**Exercise requirements:**
Rewrite the material below, swapping each "Instruction" for "Step" and leaving every other character as it is.

**Supplied data:**
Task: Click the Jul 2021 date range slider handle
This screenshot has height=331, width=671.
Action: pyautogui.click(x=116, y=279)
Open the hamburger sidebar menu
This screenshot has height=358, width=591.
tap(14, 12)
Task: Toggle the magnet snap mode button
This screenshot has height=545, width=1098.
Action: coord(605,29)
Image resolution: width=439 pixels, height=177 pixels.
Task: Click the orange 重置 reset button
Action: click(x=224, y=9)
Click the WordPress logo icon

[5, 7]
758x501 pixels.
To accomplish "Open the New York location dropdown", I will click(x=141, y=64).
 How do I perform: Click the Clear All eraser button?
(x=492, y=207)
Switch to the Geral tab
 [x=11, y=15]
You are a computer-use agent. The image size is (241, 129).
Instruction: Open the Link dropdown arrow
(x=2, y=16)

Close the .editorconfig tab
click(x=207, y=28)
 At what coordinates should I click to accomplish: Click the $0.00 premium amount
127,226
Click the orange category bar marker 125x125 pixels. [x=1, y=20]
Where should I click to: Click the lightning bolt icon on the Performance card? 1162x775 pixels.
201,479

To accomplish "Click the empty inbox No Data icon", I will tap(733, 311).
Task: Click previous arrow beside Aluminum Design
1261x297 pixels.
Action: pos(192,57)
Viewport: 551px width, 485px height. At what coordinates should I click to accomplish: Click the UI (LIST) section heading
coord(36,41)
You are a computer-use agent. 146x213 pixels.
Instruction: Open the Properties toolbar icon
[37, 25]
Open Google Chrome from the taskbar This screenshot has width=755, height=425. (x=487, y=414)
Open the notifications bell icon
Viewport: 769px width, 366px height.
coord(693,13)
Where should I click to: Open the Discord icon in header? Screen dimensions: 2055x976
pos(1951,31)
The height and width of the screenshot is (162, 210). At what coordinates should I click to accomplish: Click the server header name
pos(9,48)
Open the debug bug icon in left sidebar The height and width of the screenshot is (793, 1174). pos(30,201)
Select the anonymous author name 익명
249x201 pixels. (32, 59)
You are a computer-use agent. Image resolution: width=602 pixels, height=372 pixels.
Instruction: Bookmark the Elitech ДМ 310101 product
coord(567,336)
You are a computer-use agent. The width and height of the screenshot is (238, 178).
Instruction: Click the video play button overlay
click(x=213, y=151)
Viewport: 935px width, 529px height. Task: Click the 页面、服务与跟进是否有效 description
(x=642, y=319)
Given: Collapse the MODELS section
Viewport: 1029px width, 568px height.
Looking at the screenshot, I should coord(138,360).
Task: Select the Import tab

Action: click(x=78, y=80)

**Task result:**
Task: Click the Jul 2021 date range slider handle
This screenshot has height=331, width=671.
Action: pyautogui.click(x=116, y=279)
Open the hamburger sidebar menu
This screenshot has height=358, width=591.
tap(14, 12)
Task: Toggle the magnet snap mode button
This screenshot has height=545, width=1098.
Action: coord(605,29)
Image resolution: width=439 pixels, height=177 pixels.
Task: Click the orange 重置 reset button
Action: click(x=224, y=9)
Click the WordPress logo icon

[5, 7]
758x501 pixels.
To accomplish "Open the New York location dropdown", I will click(x=141, y=64).
 How do I perform: Click the Clear All eraser button?
(x=492, y=207)
Switch to the Geral tab
 [x=11, y=15]
You are a computer-use agent. The image size is (241, 129).
Step: Open the Link dropdown arrow
(x=2, y=16)

Close the .editorconfig tab
click(x=207, y=28)
 At what coordinates should I click to accomplish: Click the $0.00 premium amount
127,226
Click the orange category bar marker 125x125 pixels. [x=1, y=20]
Where should I click to: Click the lightning bolt icon on the Performance card? 1162x775 pixels.
201,479

To accomplish "Click the empty inbox No Data icon", I will tap(733, 311).
Task: Click previous arrow beside Aluminum Design
1261x297 pixels.
Action: pos(192,57)
Viewport: 551px width, 485px height. At what coordinates should I click to accomplish: Click the UI (LIST) section heading
coord(36,41)
You are a computer-use agent. 146x213 pixels.
Step: Open the Properties toolbar icon
[37, 25]
Open Google Chrome from the taskbar This screenshot has width=755, height=425. (x=487, y=414)
Open the notifications bell icon
Viewport: 769px width, 366px height.
coord(693,13)
Where should I click to: Open the Discord icon in header? Screen dimensions: 2055x976
pos(1951,31)
The height and width of the screenshot is (162, 210). At what coordinates should I click to accomplish: Click the server header name
pos(9,48)
Open the debug bug icon in left sidebar The height and width of the screenshot is (793, 1174). pos(30,201)
Select the anonymous author name 익명
249x201 pixels. (32, 59)
You are a computer-use agent. Image resolution: width=602 pixels, height=372 pixels.
Step: Bookmark the Elitech ДМ 310101 product
coord(567,336)
You are a computer-use agent. The width and height of the screenshot is (238, 178).
Step: Click the video play button overlay
click(x=213, y=151)
Viewport: 935px width, 529px height. Task: Click the 页面、服务与跟进是否有效 description
(x=642, y=319)
Given: Collapse the MODELS section
Viewport: 1029px width, 568px height.
Looking at the screenshot, I should coord(138,360).
Task: Select the Import tab

Action: click(x=78, y=80)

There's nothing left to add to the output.